Prumnopitys - Care Guide

Growing Prumnopitys taxifolia

Matai. Black pine of New Zealand.

(Formerly Podocarpus spicatus)

This is a most peculiar ‘shrub’ of which we have more than one specimen of in the garden at Caerhays. It will grow on into an interesting small tree, or so we are told, but, after 20 years here, our plants are only around 6ft tall and look half dead most of the time.

The habit of P. taxifolia is that of a dome shaped shrub with numerous drooping and dense branches and branchlets. These have a reddish tinge and, only when you look very closely, do you see that towards the tips the branchlets have small narrow bronze-tinted leaves. In early summer these leaves can be quite numerous but almost absent in winter.

Dacrydium dacrydiodes looks dead from a distance because its foliage is brown. This other member of the Podocarpaceae family looks leafless and dead for a different reason but both are not!

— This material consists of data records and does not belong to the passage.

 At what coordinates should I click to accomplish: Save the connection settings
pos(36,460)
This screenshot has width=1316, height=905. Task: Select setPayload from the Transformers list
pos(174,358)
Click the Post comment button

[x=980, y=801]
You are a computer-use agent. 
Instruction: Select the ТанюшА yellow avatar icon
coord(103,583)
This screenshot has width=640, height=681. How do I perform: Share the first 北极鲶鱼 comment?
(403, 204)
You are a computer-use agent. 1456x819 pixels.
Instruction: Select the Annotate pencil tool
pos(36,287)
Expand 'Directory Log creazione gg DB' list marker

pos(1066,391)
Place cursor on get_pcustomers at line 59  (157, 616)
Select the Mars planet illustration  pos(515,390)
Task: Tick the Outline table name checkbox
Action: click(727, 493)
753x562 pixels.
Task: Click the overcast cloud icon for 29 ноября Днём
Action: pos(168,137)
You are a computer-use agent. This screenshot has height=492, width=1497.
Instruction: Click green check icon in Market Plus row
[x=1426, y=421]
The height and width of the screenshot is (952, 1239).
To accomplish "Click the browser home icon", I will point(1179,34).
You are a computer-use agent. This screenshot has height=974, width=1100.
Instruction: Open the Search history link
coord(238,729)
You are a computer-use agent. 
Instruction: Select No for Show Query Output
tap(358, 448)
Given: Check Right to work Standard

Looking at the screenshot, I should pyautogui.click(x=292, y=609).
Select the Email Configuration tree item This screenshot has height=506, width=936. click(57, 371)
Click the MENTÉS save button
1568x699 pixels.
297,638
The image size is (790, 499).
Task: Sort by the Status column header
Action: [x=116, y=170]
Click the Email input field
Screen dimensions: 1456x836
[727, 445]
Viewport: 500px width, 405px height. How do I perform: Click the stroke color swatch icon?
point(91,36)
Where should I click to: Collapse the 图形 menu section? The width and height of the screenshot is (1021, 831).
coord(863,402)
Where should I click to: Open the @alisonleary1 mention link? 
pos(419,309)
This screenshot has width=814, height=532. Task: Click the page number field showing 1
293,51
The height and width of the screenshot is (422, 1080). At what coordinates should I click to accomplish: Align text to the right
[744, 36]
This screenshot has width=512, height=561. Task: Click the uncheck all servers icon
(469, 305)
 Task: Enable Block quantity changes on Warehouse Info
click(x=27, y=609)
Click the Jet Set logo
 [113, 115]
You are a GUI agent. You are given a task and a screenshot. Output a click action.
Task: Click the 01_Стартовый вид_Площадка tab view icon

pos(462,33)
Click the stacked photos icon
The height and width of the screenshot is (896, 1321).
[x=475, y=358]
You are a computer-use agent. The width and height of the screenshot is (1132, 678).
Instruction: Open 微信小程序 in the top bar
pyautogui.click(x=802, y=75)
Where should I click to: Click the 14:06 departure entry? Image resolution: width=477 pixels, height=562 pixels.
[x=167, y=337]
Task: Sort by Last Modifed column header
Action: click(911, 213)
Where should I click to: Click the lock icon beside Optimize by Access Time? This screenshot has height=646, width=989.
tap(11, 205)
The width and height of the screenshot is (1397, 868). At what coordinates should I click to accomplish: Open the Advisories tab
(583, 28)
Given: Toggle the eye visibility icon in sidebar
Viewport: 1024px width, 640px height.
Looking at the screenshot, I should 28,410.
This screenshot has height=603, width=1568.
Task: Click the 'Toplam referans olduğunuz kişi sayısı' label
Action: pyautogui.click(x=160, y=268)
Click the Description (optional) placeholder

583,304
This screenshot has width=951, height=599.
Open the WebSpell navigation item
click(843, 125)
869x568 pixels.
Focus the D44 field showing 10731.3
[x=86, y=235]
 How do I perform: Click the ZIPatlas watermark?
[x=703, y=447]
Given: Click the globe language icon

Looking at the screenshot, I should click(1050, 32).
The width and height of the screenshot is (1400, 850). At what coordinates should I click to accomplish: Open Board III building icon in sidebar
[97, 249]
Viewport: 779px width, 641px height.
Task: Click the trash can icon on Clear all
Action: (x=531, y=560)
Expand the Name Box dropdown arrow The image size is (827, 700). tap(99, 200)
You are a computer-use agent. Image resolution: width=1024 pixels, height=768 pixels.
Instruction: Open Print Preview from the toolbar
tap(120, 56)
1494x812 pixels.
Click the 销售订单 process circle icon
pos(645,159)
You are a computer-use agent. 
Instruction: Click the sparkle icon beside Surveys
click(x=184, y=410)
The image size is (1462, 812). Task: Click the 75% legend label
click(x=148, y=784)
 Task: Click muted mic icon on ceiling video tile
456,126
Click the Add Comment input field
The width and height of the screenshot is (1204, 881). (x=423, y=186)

Near the entrance to Ventnor Botanic Garden sits a good example of P. taxifolia growing just as slowly as our plants but, after watching it for over 20 years, it is now developing into a small tree of 15ft or so in height. The reference books say that P. taxifolia is tenderish but we have not found this to be the case. It is just very slow and very odd!

Things were further complicated here with a yew like plant incorrectly labelled P. taxifolia which was actually the Chilean Prumnopitys andina (formerly Podocarpus andinus). Burncoose hopes to be able to offer both species on the website before long.